The speaker packs a powerful punch in a cylinder measuring just 6.8 inches high by 5.6 inches wide. The company lists a dizzying array of high-end audio additions, with a high-excursion woofer complemented by seven horn-loaded tweeters, all of which come with their own custom amplifiers. On the listening side of things, a six-microphone array helps the speaker isolate voices and better understand user requests. The Siri assistant may not be as clever as some of its rivals, with Apple launching a limited version to begin with, but it’s on the music side that the artificial intelligence really shines.

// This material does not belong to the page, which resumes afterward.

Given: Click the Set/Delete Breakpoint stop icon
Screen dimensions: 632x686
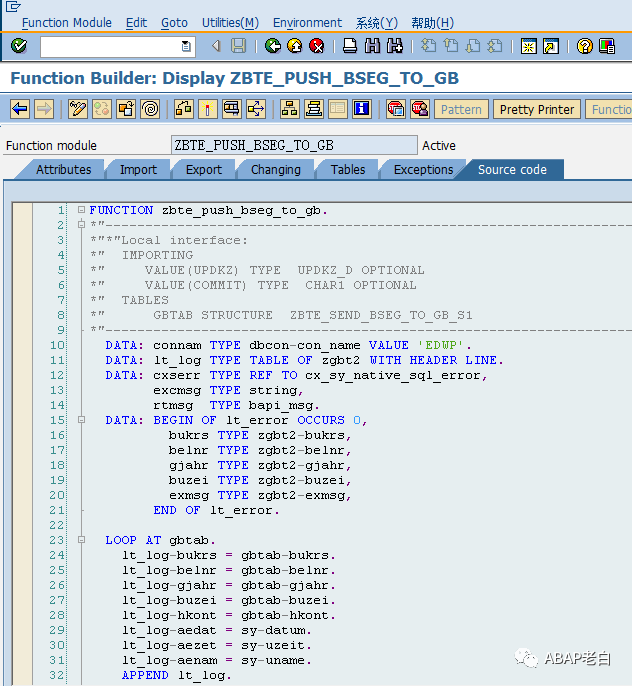Looking at the screenshot, I should 396,109.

Apple's depiction of the HomePod playing music adapted to its environment.

Apple

Titled “Loudspeaker equalizer,” the patent describes a system that uses microphones to determine how best to shape the sound coming out of the speaker. The input is fed to a computational unit that determines radiation impedance, a measure of how vibrating solids in the nearby area affect the sound output. In the case of the HomePod, there’s an onboard Apple A8 processor to make these calculations, the same one that’s found in the iPhone 6. It then uses that data to alter the equalizer.

The system as it appears in the patent.

Apple

The system uses a combination of microphones both inside and outside of the system itself to shape the sound. These calculations can be completed constantly, meaning the HomePod may always try and recalibrate itself based on its ever-changing environment. If a user changes the room enough to affect the sound output, the system described in the patent may already reshape its sound to accomodate.

Apple’s patent does not mention the HomePod by name, but the patent sounds very similar to the system it described on stage when it presented the speaker at last month’s Worldwide Developers Conference. During that show, reporters were invited to listen to the speaker backstage. Mashable described the sound as “rich,” with sharp highs and deep lows, while CNet described it as “bolder and more vivid than Sonos Play:3.”

Beyond room shaping, Apple also claimed that multiple HomePod speakers working together could shape their sound to complement each other rather than interfere. The two features working together mean the high-end audio setup on display is put to best use, and it could mean the HomePod comes out favorite in real-world testing compared to the Echo and Home.